Notice of intent to prepare an environmental impact statement in conjunction with development of a new land and resource management plan.


As directed by the National Forest Management Act (NFMA), the USDA Forest Service (FS) is preparing the Kiowa, Rita Blanca, Black Kettle and McClellan Creek National Grasslands land and resource management plan (plan) and will also prepare an environmental impact statement (EIS) for this new plan. Currently, the National Grasslands named above receive management direction from the 1985 Cibola National Forest plan. However, the new plan will provide direction specific to the National Grasslands only, while the 1985 plan will continue to provide direction for the forested, mountain districts of the Cibola National Forest until it is revised in the future. This notice briefly describes the nature of the decision to be made; the proposed action (the new plan) and need for change from the 1985 plan specific to the National Grasslands, and information concerning public participation in the new plan development. It also provides estimated dates for filing the EIS and the names and addresses of the responsible agency official and the individuals who can provide additional information. Finally, this notice briefly describes the applicable planning rule and how work done on the plan revision under the 2008 planning rule will be used or modified for completing this plan revision.

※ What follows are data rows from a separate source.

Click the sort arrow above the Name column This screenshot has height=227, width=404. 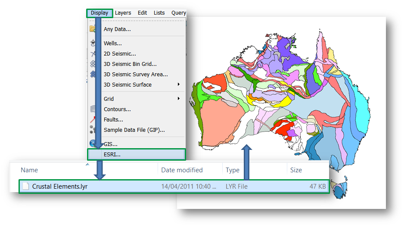point(88,164)
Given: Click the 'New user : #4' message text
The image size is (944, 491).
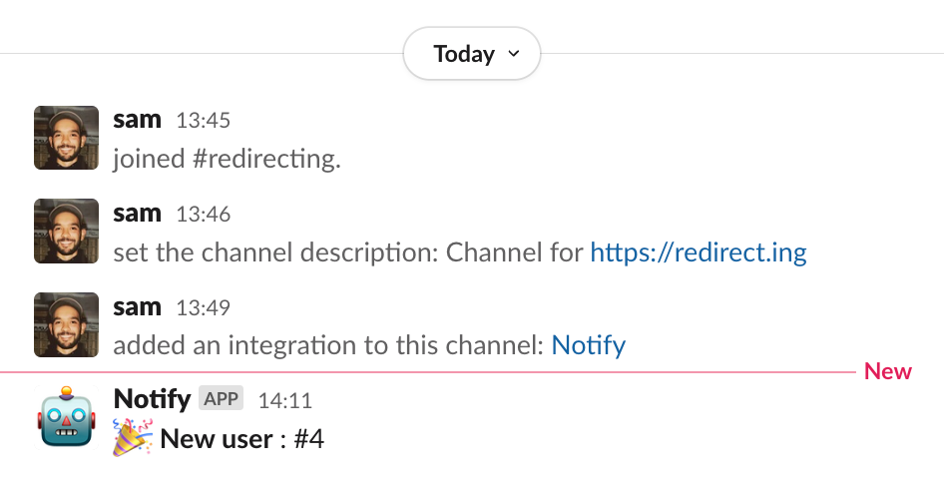Looking at the screenshot, I should point(241,439).
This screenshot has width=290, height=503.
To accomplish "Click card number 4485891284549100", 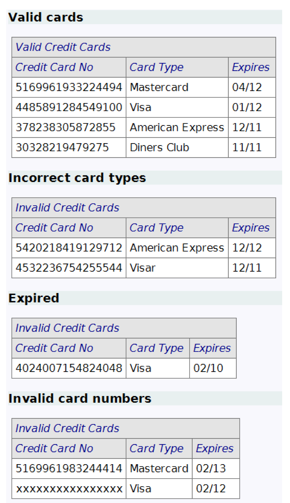I will [69, 107].
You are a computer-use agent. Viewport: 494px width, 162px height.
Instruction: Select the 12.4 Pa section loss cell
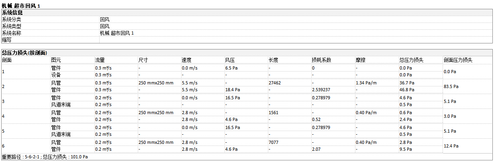coord(452,146)
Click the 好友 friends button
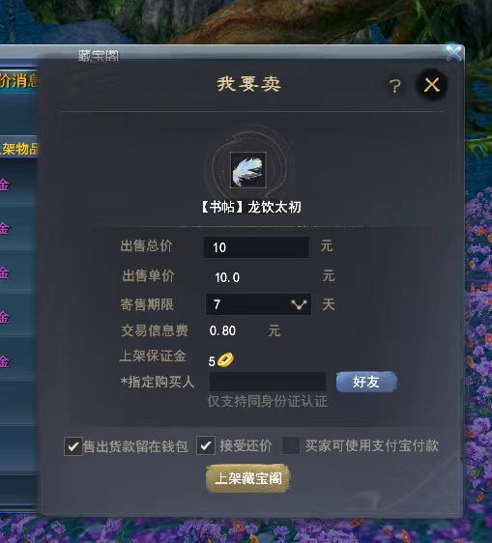Screen dimensions: 492x543 366,382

Thus, the new plan will supersede, for the National Grassland units only, the plan previously approved by the Regional Forester on July 15, 1985 and as amended. The 1985 plan amendments relative to the National Grasslands designated new electronic sites; identified eligible Wild and Scenic Rivers; addressed travel management issues and oil and gas leasing stipulations, and the need for additional Management Indicator Species (MIS). The 1985 amended plan will remain in effect for the National Grasslands until the new plan takes effect. When the Record of Decision for the new Kiowa, Rita Blanca, Black Kettle and McClellan Creek National Grasslands plan and Environmental Impact Statement (EIS) and Final Plan is signed by the Responsible Official, the 1985 plan will be amended after 30 days have passed to remove only those portions that apply to the National Grasslands. Again, the 1985 plan as currently amended will still apply to the rest of the Cibola National Forest until it is revised.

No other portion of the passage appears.